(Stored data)
>>>

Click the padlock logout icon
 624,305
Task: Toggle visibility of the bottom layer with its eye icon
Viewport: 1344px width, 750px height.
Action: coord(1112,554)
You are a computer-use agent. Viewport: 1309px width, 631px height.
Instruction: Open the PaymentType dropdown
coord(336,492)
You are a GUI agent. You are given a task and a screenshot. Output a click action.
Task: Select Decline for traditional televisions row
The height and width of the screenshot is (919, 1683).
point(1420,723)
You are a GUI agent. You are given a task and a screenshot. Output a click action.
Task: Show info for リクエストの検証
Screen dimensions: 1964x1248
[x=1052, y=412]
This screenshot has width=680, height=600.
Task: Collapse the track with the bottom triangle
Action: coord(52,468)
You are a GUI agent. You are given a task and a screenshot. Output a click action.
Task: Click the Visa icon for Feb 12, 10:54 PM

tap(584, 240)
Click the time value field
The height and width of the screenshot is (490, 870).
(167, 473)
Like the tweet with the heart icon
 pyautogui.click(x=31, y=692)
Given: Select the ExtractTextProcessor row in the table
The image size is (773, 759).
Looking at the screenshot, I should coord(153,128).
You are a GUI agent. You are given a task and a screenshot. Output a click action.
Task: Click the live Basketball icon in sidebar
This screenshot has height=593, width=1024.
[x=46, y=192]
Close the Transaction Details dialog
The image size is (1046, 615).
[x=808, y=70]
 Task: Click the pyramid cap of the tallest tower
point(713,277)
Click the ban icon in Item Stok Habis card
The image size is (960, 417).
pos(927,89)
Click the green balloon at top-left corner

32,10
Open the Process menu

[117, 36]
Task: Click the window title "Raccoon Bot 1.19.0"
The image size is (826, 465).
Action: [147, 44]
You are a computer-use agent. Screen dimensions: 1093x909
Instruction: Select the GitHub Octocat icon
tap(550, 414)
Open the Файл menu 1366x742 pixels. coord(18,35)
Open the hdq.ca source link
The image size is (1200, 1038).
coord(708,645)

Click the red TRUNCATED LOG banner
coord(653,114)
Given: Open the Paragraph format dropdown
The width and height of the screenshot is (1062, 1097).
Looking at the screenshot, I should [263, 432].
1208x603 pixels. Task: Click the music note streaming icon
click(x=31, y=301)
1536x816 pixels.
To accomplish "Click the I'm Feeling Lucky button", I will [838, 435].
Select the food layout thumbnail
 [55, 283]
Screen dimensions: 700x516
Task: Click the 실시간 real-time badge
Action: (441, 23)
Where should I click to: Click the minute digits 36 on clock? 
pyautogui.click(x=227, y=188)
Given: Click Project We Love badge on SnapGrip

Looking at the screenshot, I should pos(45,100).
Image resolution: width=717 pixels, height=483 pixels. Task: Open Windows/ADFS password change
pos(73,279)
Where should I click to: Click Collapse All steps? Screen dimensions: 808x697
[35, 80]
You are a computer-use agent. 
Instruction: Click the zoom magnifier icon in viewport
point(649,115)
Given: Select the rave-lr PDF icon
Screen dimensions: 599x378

<<<

Problem to work on: Report the lines above that contain "computer".

Solved problem:
You are a computer-use agent. Viewport: 1309px width, 631px height.
You are a computer-use agent. Screen dimensions: 1093x909
You are a computer-use agent. 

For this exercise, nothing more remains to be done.